BATANG, Kabarjateng.id – Bhabinkamtibmas dan Babinsa terus menunjukkan komitmennya dalam menjaga keamanan dan ketertiban masyarakat, termasuk pada kegiatan keagamaan.
Hal ini terlihat saat Babinsa Koramil 12/Tulis bersama Bhabinkamtibmas mengawal pelaksanaan ibadah Minggu Palma.

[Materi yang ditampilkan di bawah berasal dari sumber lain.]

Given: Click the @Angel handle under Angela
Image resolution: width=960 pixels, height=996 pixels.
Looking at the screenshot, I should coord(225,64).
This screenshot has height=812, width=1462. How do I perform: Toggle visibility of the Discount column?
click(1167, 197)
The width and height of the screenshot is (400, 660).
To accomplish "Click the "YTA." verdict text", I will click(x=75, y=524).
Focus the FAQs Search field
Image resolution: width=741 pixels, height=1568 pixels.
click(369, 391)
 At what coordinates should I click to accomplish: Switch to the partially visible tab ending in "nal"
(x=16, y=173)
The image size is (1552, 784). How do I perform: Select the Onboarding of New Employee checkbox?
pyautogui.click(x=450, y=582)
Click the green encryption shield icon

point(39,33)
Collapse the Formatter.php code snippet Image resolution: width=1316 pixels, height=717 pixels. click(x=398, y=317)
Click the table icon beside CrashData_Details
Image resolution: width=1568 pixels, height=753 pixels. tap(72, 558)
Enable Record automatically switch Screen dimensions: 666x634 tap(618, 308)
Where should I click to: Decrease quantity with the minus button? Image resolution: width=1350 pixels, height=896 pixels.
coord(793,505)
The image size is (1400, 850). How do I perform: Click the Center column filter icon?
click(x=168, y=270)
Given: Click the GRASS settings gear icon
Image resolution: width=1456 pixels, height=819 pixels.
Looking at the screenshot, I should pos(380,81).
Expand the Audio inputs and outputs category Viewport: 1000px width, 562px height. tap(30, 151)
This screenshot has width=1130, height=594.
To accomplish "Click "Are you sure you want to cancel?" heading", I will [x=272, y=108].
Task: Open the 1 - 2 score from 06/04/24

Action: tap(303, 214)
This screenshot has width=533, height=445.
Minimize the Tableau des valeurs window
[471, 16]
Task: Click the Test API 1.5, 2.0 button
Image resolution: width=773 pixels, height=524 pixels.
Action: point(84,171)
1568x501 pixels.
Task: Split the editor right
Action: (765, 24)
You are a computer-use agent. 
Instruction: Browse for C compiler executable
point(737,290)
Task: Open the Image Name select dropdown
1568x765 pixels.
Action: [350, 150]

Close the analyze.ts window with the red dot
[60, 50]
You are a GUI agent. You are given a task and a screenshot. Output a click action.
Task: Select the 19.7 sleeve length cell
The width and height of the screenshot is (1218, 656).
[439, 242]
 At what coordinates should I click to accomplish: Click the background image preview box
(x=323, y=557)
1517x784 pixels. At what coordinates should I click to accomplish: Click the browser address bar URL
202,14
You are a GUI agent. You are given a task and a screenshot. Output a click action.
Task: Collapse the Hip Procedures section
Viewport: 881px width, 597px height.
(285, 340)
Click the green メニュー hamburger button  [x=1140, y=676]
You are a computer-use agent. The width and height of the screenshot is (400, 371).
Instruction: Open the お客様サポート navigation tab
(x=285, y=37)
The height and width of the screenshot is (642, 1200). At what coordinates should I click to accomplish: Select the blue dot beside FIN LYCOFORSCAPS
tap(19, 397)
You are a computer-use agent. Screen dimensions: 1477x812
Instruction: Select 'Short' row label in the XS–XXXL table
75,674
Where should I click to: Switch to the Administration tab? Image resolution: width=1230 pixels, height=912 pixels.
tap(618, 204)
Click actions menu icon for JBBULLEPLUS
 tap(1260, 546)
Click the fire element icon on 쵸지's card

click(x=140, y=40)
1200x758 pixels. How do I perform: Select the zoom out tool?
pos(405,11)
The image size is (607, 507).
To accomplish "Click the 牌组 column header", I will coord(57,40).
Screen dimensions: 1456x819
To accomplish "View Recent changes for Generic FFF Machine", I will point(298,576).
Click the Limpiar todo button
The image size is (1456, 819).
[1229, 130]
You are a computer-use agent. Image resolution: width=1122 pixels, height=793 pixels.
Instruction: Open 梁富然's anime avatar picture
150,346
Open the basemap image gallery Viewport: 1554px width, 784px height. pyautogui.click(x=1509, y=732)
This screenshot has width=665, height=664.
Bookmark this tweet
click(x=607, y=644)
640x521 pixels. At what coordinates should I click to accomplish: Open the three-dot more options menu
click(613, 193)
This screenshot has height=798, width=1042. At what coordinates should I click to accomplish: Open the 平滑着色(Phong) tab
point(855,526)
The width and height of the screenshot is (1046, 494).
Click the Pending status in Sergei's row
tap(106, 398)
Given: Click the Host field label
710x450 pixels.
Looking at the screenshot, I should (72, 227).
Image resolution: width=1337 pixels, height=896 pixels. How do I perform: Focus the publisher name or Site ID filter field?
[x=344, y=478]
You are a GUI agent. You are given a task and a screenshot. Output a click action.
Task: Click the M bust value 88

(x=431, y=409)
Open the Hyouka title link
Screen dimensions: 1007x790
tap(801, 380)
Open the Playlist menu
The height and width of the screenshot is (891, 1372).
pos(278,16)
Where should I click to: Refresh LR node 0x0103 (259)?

Kegiatan itu berada di Gereja Katolik Santa Maria Lourdes Stasi, Desa Simbangdesa, Kecamatan Tulis, Kabupaten Batang, Minggu (29/03/2026).
Sejak pagi hari, petugas sudah berada di lokasi untuk memastikan situasi tetap aman dan kondusif.
Mereka memantau area sekitar gereja, mengatur arus keluar masuk jemaat, serta mengantisipasi potensi gangguan keamanan.
Langkah ini bertujuan agar seluruh rangkaian ibadah berjalan tertib dan lancar tanpa hambatan.
Jemaat Merasa Aman dan Nyaman
Kehadiran aparat keamanan di tengah masyarakat mendapat sambutan positif dari jemaat.
Umat merasa lebih tenang dan nyaman saat mengikuti rangkaian ibadah Minggu Palma yang menjadi bagian penting dalam kalender liturgi umat Katolik.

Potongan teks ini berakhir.